While in segregation, Arnold wrote to the four defendants, listed in the suit as Nancy L. Afflerbach, Carol Sommers, James Bloom and Dale Meisel, making them aware that his life was in danger.
The defendants were aware of the threat of future attacks on Arnold should he be placed in general population, but they failed to take any action in order to protect Arnold from injury, according to court papers.
Despite his pleas, Arnold was placed back into general population following his stint in segregated lockup, and, on Aug. 18, 2010, he was assaulted by a fellow inmate and member of the Bloods gang.
Arnold, who required stitches to repair his damaged face, endured pain and suffering, including migraine headaches and sharp jaw pain, court papers state.
In the memorandum of law, Joyner wrote that Arnold’s allegations are sufficient enough to continue with his claims against the prison officials.

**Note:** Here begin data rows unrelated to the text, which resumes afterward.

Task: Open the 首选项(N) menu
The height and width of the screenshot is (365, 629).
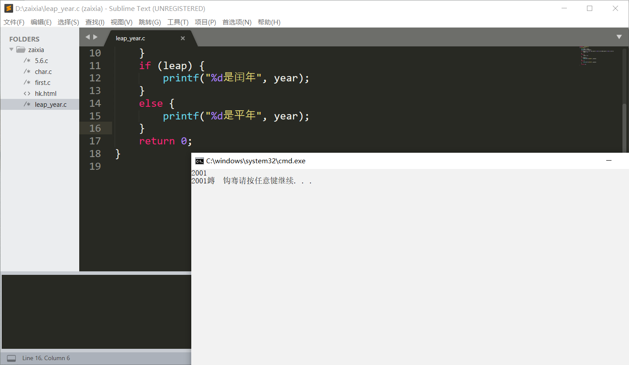Action: pos(237,22)
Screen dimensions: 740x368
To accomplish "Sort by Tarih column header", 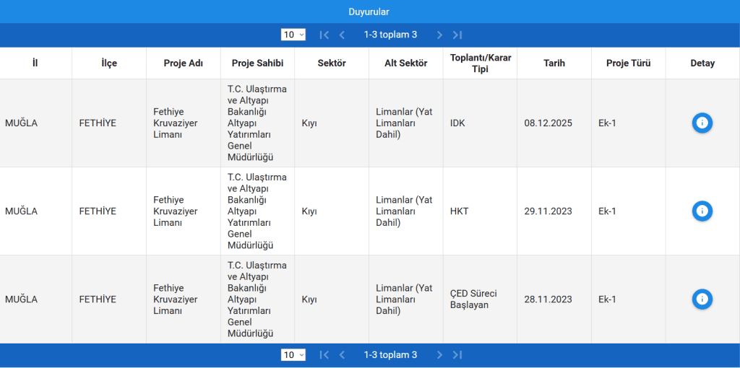I will pos(554,63).
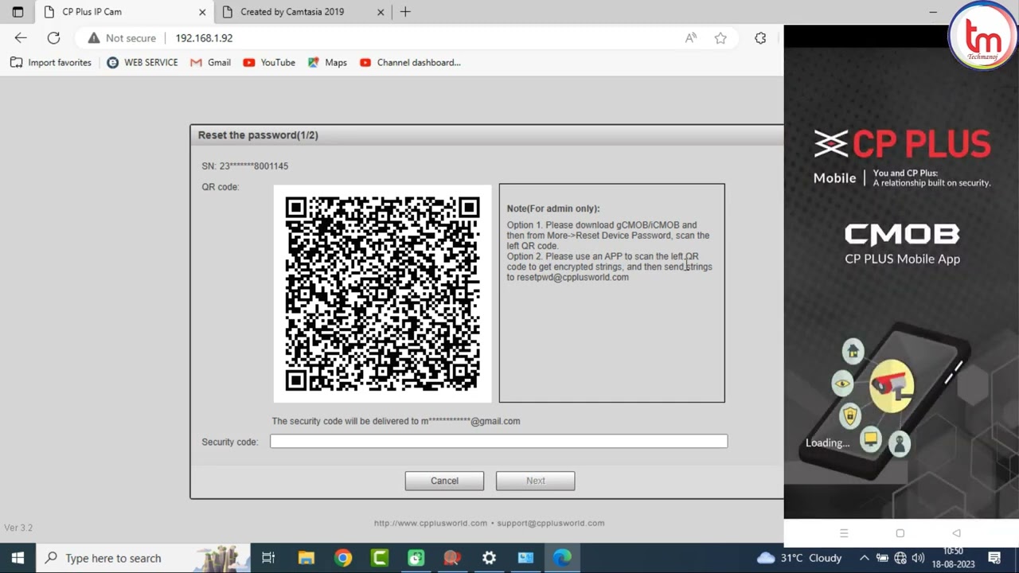Show hidden system tray icons chevron

pyautogui.click(x=864, y=558)
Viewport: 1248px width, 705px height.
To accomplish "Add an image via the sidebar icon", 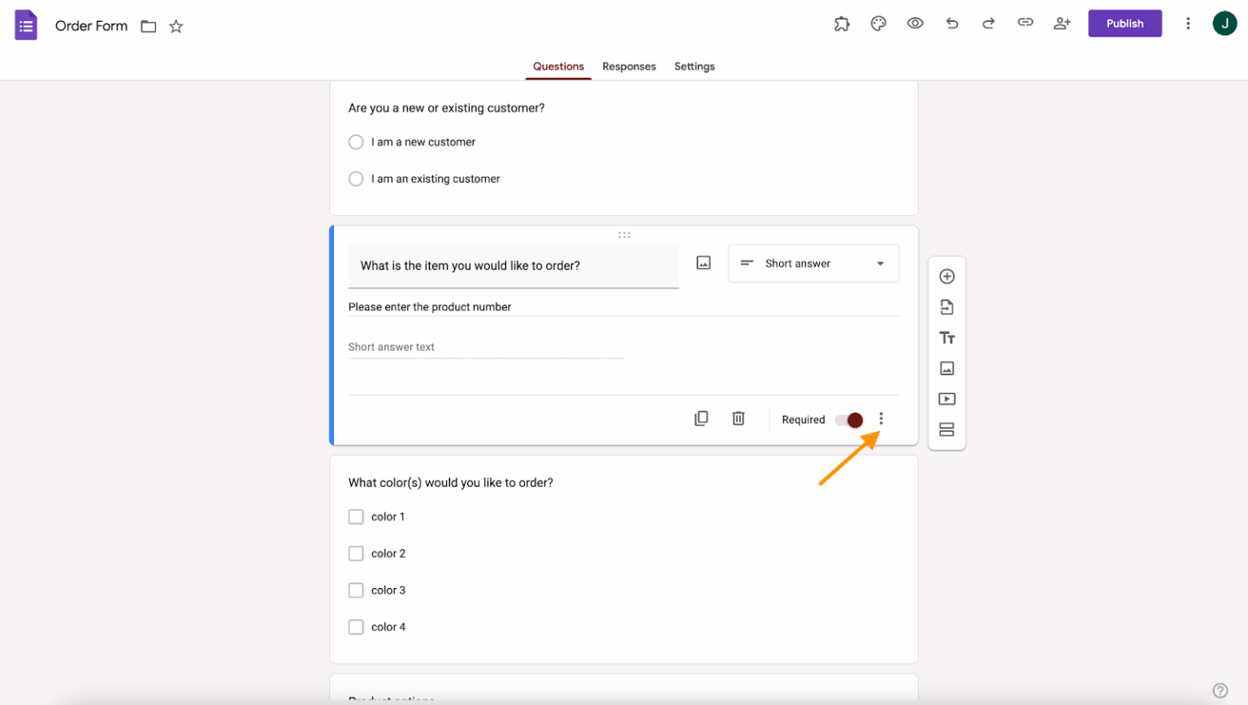I will (x=947, y=368).
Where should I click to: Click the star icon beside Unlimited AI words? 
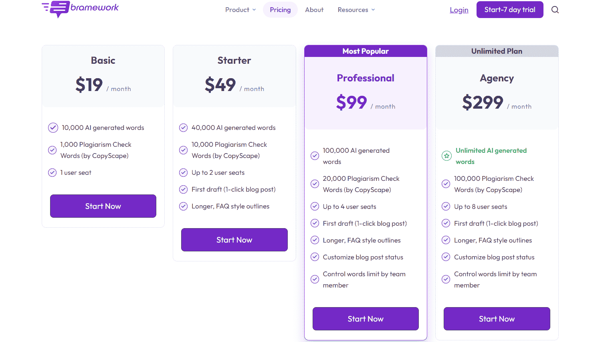pyautogui.click(x=446, y=156)
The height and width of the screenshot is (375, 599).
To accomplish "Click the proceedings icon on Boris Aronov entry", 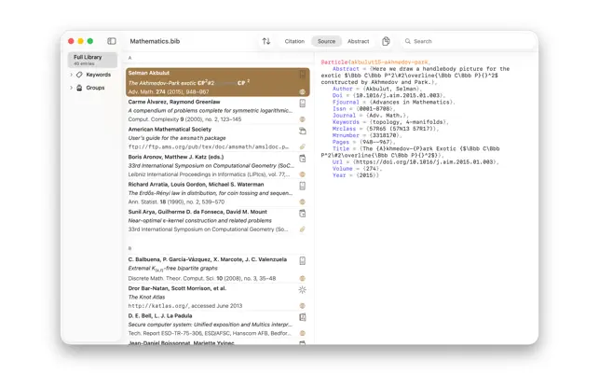I will pyautogui.click(x=302, y=159).
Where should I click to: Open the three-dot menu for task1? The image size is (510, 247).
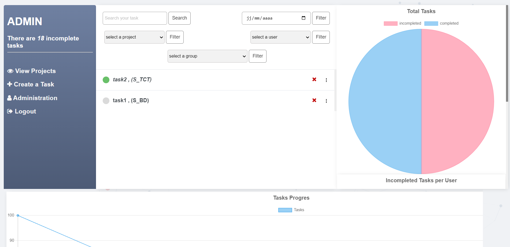[326, 101]
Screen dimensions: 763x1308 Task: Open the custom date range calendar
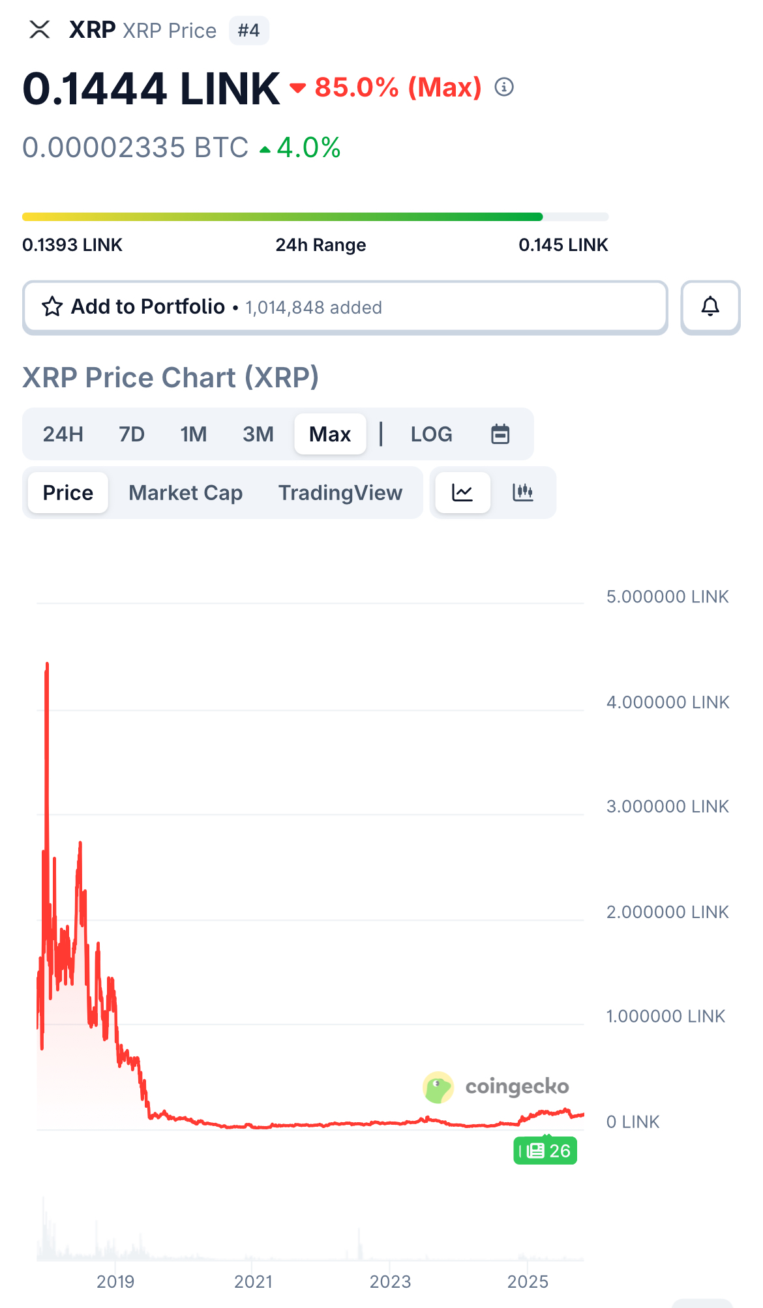click(500, 434)
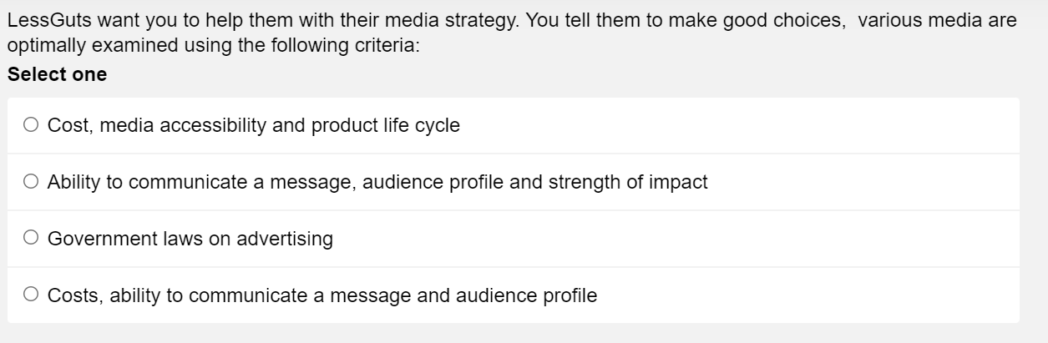Viewport: 1048px width, 343px height.
Task: Click the question line starting 'optimally examined'
Action: pos(213,45)
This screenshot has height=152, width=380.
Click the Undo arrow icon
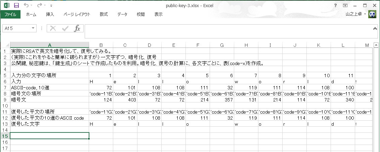pos(26,6)

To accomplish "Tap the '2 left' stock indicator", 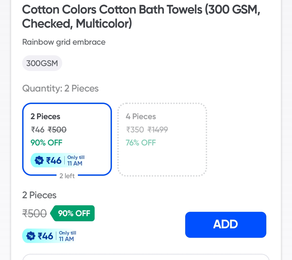I will click(x=67, y=176).
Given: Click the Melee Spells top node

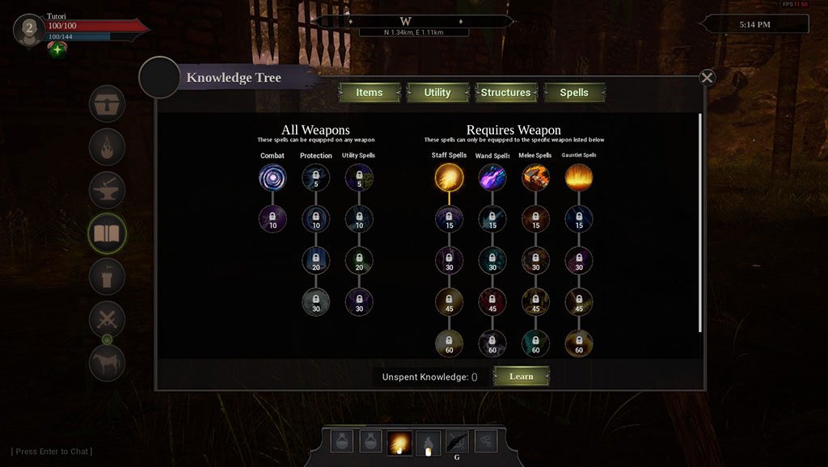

“Upon Plaintiff’s reassignment to the general prison population … Defendants: knew Plaintiff was accused of murdering a Bloods gang member, knew he was already once involved in a violent altercation with Bloods gang members on his first day in Lehigh County Prison, and had reviewed three written requests from Plaintiff detailing the threat to his life,” Joyner wrote. “By choosing to place Plaintiff back into the general population without taking any precautions, Defendants increased the risk of Plaintiff’s injury or death.”
Joyner further wrote that the records shows the defendants were “deliberately indifferent to the danger to Plaintiff’s life,” and that a requirement by the defendants to identify threatening individuals by name before granting him protection “may be prison policy … but it is not the standard of the Eighth and Fourteenth Amendments.”
“Plaintiff alleges more than mere supervisory liability for all of the defendants,” the ruling states. “As stated in the admitted allegations, Defendants knew of the danger to his life and ‘forced Plaintiff into General Population.’ Thus, Defendants had personal knowledge of the threat to Plaintiff’s life and affirmatively placed him in harm’s way.”